Extrait du document:
▬▬▬▬▬▬
Aujourd’hui, on ne parlera pas de la non-victoire du référendum sur le nom de la Macédoine (un problème dont on parlait ici). Les citoyens du pays étaient appelés à voter pour ou contre le changement de nom, en accord avec le gouvernement grec, or moins de 40% des électeurs inscrits se sont rendus aux urnes, ce qui a rendu la consultation caduque aux yeux des députés qui doivent voter le changement de nom au Parlement. Quelque chose d’intéressant à noter, la question était “Etes-vous favorable à une adhésion à l’OTAN et à l’UE en acceptant l’accord passé entre la République de Macédoine et la République de Grèce ?. Une question étrange, orientée et qui ne mentionne même pas le nouveau nom du pays. Le boycott et l’abstention ont parlé. Certains évoquent une victoire russe, Moscou se réjouissant bien que le pays ne fasse pas un pas de plus vers l’Europe. L’influence de l’Administration Poutine sur le résultat reste à déterminer.

On ne parlera pas non plus des accusations envers le gouvernement iranien concernant un projet d’attentat en France, puisque l’on reste justement au stade d’accusations récentes. Il est quand même intéressant de noter que les soupçons peuvent paraître crédibles vue la cible de l’attentat déjoué (un rassemblement de l’opposition au régime iranien) mais aussi vue l’histoire des relations étroites entre l’Iran et le terrorisme. Tout comme la Libye de Kadhafi en son temps, et la Corée du Nord il n’y a pas si longtemps, l’Iran est un pays de moyenne puissance relégué au rang de paria du système international, et le soutien au terrorisme international est un moyen de protéger ses intérêts à l’étranger tout en protégeant son image de pays en fronde contre l’injuste système international. Il sera dur de faire la lumière sur les responsabilités exactes de l’Iran dans l’attentat déjoué de Villepinte, mais les allégations ne sont pas insensées. 

Aujourd’hui on parlera donc du Prix Nobel de la Paix 2018 tout fraîchement décerné, des risques de cyber-guerre, des militants terroristes en Europe, et on finira avec un formidable documentaire multimédia sur les essais nucléaires français en Polynésie. Bonne lecture!
▬▬▬▬▬▬
Ensemble de tâches:
a. D'après le billet d'actualité, quelle part des électeurs inscrits s'est rendue aux urnes lors du référendum macédonien ?
b. Recopiez le passage du billet d'actualité qui va de « Aujourd’hui on parlera » jusqu'à « Polynésie. Bonne lecture! ».
c. Écrivez la suite du billet d'actualité à partir de sa dernière phrase.
Les entrées ci-dessous forment un matériau distinct du billet d'actualité.

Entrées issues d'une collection
▬▬▬▬▬▬
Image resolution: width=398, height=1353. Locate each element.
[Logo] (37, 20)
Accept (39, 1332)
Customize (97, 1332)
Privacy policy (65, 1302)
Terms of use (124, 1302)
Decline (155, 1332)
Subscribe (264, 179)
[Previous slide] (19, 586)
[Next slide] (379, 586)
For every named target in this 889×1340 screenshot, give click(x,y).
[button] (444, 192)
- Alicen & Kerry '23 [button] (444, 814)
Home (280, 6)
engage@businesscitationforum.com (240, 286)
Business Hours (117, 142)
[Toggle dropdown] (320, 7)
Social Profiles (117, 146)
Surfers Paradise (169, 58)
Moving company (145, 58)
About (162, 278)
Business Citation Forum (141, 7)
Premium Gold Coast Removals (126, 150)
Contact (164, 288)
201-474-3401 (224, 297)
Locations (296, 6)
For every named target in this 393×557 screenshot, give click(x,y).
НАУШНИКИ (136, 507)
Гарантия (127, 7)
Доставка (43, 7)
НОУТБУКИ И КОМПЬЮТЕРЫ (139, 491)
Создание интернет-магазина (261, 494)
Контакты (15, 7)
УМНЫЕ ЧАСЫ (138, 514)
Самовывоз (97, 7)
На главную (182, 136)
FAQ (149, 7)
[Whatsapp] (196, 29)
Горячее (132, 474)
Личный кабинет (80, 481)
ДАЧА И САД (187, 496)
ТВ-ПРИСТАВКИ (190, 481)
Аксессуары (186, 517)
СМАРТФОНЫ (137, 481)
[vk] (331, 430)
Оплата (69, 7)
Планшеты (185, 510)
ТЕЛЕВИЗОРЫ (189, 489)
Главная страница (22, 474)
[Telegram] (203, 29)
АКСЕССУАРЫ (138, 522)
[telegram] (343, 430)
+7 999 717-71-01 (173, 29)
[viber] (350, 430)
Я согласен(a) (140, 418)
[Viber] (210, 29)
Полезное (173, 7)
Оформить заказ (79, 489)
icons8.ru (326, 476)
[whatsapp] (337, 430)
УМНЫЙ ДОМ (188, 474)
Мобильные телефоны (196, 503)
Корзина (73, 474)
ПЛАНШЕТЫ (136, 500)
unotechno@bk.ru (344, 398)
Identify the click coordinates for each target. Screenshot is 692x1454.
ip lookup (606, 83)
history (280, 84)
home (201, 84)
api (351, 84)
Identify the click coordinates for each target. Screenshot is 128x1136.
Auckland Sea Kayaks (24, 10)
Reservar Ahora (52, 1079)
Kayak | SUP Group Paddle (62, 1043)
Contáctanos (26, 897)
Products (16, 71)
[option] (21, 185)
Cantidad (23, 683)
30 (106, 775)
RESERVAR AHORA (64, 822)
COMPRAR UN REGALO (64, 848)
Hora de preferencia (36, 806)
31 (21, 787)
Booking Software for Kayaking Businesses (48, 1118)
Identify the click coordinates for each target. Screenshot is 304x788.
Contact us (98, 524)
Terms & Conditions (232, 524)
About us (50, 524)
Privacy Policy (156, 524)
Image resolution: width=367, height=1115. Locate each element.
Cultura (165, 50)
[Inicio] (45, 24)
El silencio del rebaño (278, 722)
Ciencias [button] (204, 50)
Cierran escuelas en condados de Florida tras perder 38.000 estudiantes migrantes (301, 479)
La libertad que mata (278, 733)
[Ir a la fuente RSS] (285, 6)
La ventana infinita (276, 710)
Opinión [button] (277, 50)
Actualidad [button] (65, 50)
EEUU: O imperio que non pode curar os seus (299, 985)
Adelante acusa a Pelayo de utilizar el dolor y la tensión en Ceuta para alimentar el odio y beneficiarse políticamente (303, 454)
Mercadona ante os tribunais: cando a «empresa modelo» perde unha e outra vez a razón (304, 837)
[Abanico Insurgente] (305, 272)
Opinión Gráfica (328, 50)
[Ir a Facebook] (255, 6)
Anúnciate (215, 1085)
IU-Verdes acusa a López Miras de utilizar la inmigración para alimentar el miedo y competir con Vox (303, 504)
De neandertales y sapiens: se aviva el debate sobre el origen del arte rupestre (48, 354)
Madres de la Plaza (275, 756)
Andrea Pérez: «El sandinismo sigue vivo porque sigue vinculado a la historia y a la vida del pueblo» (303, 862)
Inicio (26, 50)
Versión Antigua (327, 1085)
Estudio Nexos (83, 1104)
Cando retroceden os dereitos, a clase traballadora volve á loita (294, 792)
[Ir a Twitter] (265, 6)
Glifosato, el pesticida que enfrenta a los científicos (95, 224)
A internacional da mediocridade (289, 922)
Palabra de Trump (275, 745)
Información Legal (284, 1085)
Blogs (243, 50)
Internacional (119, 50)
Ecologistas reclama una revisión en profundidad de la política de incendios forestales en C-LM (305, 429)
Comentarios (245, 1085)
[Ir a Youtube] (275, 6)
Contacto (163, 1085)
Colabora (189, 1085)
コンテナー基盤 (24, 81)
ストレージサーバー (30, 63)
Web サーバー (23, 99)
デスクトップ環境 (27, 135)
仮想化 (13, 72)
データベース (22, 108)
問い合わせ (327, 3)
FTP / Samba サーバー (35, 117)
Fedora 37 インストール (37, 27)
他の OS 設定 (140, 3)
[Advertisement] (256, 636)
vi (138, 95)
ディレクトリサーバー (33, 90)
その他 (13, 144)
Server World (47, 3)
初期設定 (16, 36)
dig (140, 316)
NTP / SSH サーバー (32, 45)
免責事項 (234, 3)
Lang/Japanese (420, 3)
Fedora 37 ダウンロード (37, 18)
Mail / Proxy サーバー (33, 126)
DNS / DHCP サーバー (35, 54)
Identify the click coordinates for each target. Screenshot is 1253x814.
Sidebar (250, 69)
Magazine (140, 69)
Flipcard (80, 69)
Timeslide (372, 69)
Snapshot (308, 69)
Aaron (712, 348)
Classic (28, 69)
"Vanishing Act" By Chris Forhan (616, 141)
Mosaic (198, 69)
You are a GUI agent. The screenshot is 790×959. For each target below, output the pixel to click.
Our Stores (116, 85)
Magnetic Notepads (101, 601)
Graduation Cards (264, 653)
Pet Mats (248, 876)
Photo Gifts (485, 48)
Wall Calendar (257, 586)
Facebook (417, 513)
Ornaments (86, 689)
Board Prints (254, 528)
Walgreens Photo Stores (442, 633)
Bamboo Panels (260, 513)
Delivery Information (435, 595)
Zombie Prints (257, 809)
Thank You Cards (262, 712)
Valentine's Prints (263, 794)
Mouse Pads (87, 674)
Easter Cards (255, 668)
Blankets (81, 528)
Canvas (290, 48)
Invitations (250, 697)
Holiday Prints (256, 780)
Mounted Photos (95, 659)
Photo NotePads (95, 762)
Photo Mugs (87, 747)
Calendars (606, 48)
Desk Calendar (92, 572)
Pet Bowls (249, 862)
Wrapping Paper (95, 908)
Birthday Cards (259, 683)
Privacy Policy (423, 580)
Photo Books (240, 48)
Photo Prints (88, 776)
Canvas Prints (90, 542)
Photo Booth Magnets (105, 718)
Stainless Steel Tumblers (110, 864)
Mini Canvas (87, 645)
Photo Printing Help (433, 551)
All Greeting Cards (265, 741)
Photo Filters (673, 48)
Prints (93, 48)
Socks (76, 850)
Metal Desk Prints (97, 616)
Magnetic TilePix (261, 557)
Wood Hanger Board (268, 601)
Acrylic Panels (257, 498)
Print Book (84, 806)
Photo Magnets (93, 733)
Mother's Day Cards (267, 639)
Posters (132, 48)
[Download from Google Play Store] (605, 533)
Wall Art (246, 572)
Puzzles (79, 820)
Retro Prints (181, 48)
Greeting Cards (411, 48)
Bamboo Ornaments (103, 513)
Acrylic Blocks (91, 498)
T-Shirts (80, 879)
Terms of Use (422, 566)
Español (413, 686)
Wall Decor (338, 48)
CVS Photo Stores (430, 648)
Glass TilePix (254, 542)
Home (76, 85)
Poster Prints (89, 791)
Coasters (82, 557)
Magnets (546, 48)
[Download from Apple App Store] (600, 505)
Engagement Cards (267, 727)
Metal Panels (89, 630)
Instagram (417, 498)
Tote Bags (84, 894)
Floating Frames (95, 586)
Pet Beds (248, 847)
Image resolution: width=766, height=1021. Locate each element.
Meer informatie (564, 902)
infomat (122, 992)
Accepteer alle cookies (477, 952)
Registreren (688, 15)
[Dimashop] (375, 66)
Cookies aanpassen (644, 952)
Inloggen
▬▬▬▬▬▬
Les réponses:
a. Moins de 40 % des électeurs inscrits.

b.
Aujourd’hui on parlera donc du Prix Nobel de la Paix 2018 tout fraîchement décerné, des risques de cyber-guerre, des militants terroristes en Europe, et on finira avec un formidable documentaire multimédia sur les essais nucléaires français en Polynésie. Bonne lecture!

c.
 

Le médecin, la victime et le Nobel
Martin Luther King, Mère Térésa, le Dalaï Lama et Nelson Mandela font partie d’une même liste, celle des illustres Prix Nobel de la Paix. Deux nouvelles personnes viennent aujourd’hui d’y inscrire leurs noms: Denis Mukwege et Nadia Murad. Le premier est un gynécologue congolais pratiquant depuis des décennies de la chirurgie réparatrice pour les femmes victimes de viols dans son pays en guerre. Surnommé “L’homme qui répare les femmes”, il est l’un des principaux porte-voix de ces victimes de la guerre dont peu parlent. La deuxième lauréate, Nadia Murad, est une militante yézidie, cette minorité religieuse kurde qui a été violemment persécutée par l’État Islamique lors de son expansion territoriale (atrocités désormais considérées comme génocide). Nadia Murad est une survivante de l’esclavagisme sexuel mis en place par le groupe terroriste qui ciblait tout particulièrement son peuple. Après avoir réussi à s’échapper, elle est devenue une des principales porte-parole de sa communauté, se relevant difficilement du traumatisme collectif (plus de 3000 femmes yézidies sont toujours portées disparues) et dont la sécurité reste très fragile. Elle a 25 ans.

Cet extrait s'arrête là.